» **RECORDS SUPPLIED**:
* begin *

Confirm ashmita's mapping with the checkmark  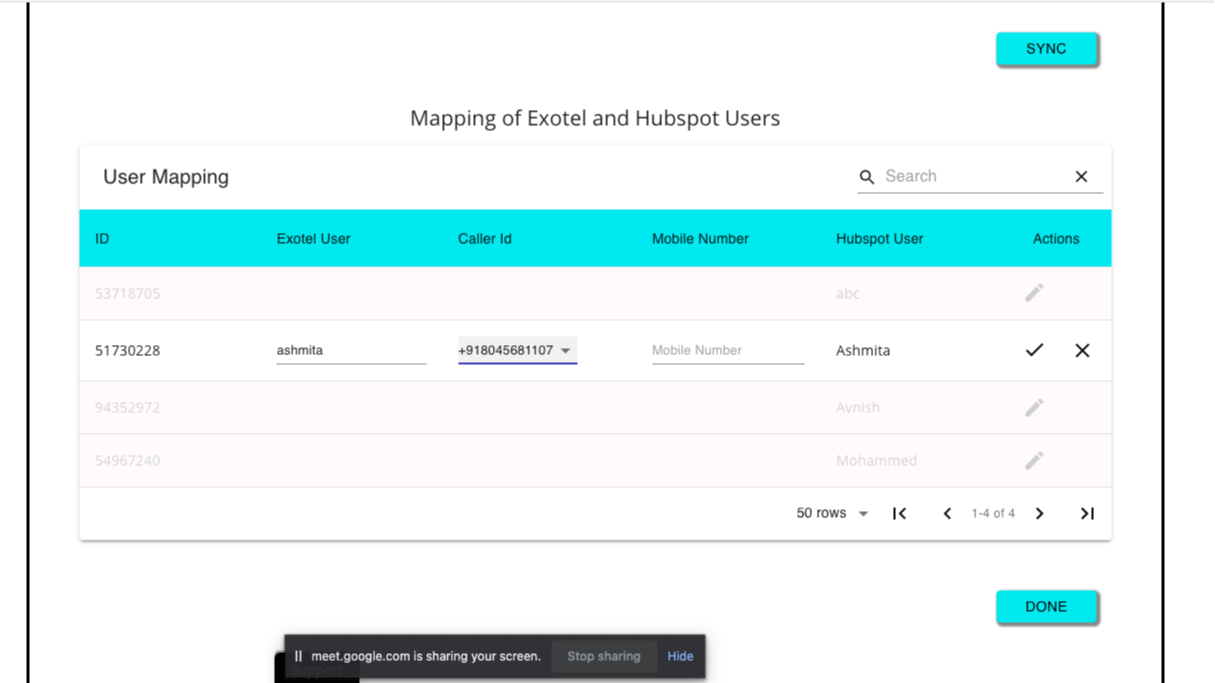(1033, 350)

* end *
* begin *

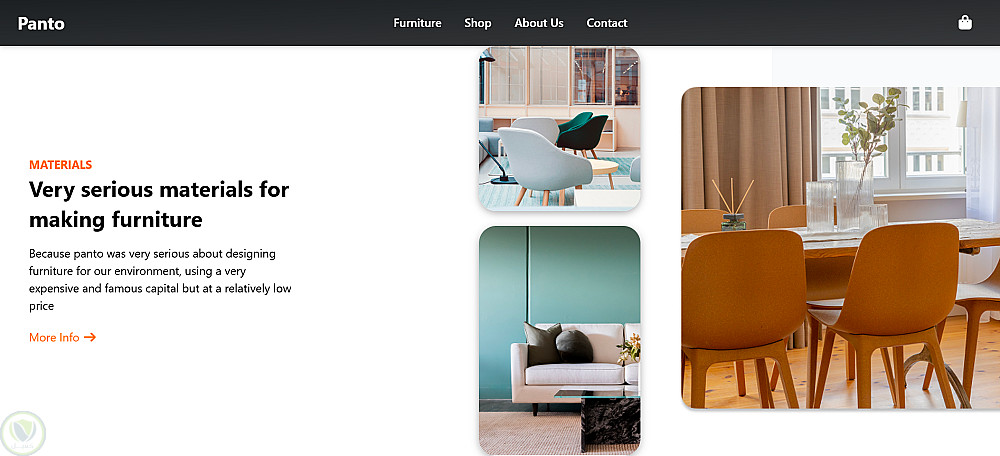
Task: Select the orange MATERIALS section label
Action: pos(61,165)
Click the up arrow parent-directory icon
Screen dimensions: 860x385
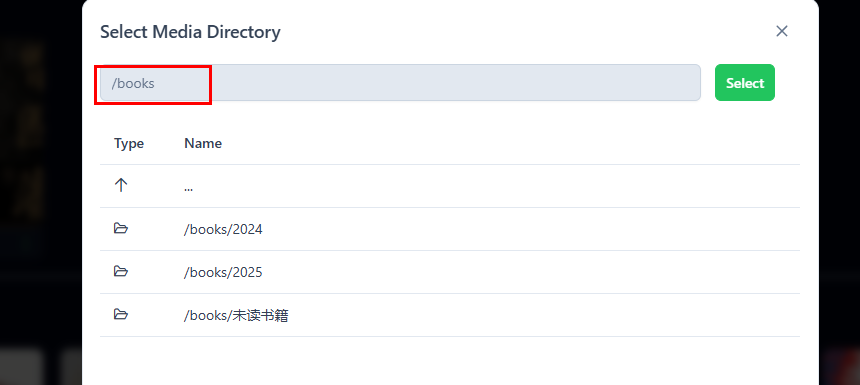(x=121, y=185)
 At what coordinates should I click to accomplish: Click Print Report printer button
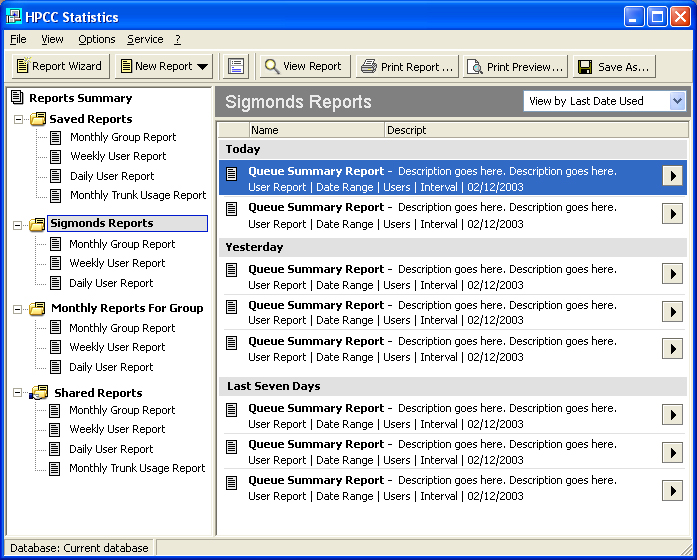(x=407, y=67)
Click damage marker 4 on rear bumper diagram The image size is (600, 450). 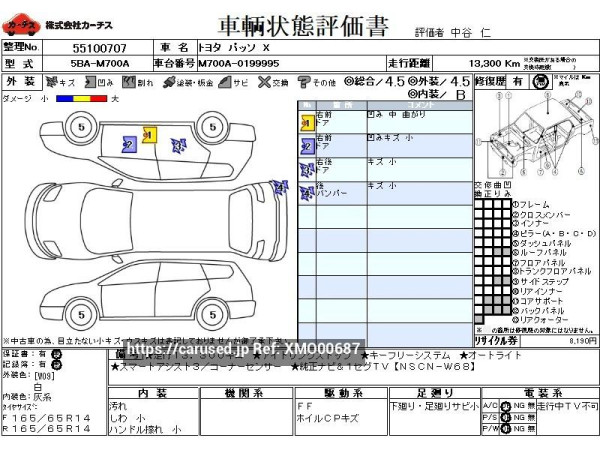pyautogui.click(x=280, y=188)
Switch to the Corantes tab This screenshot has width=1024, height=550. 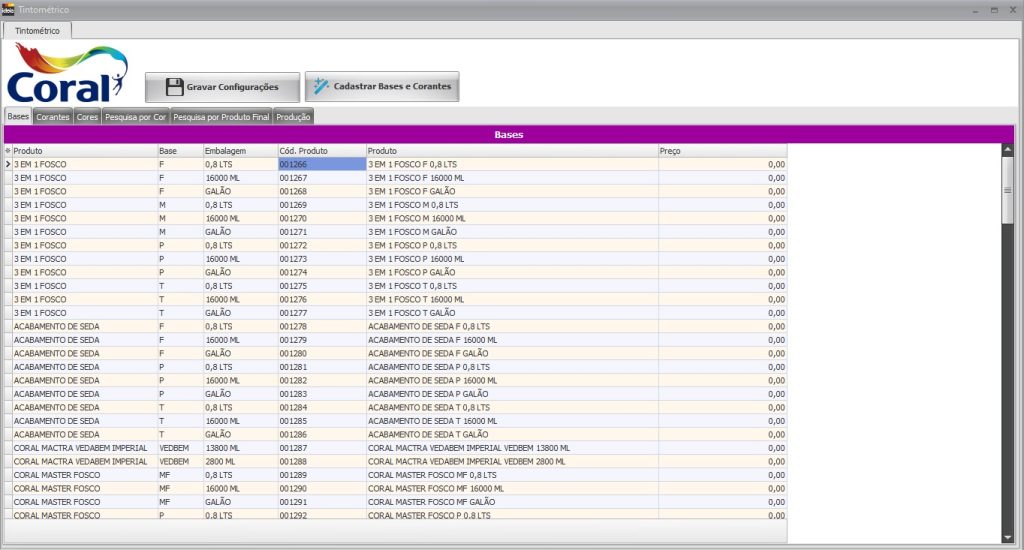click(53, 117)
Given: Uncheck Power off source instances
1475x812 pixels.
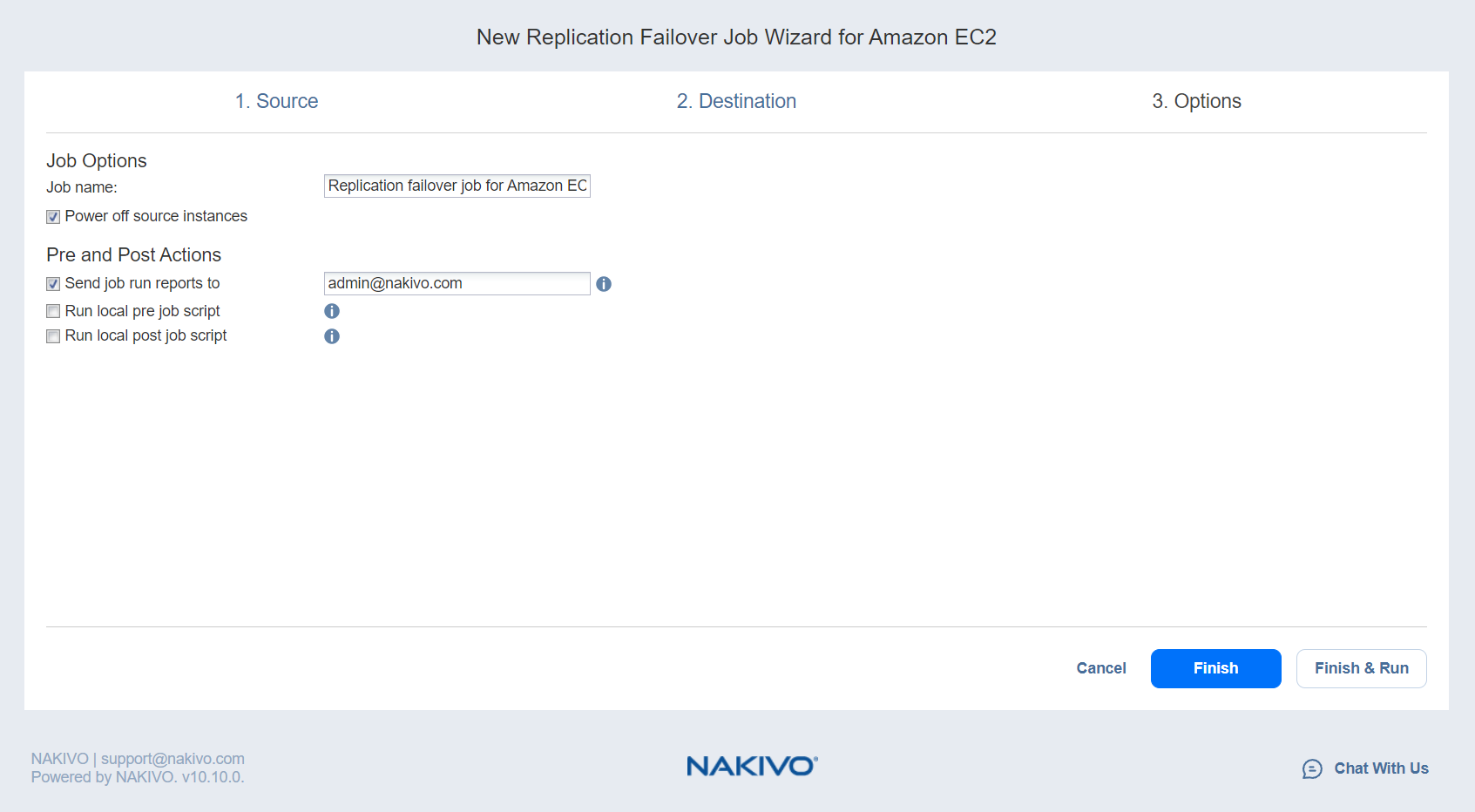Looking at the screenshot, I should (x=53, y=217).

* end *

» **DIRECTIONS FOR THIS TASK**:
Can you reproduce word for word the lines from the one containing "Given: Uncheck Power off source instances" to the one containing "Looking at the", both included, with the pictures left out?

» **RESULT OF THE EXERCISE**:
Given: Uncheck Power off source instances
1475x812 pixels.
Looking at the screenshot, I should (x=53, y=217).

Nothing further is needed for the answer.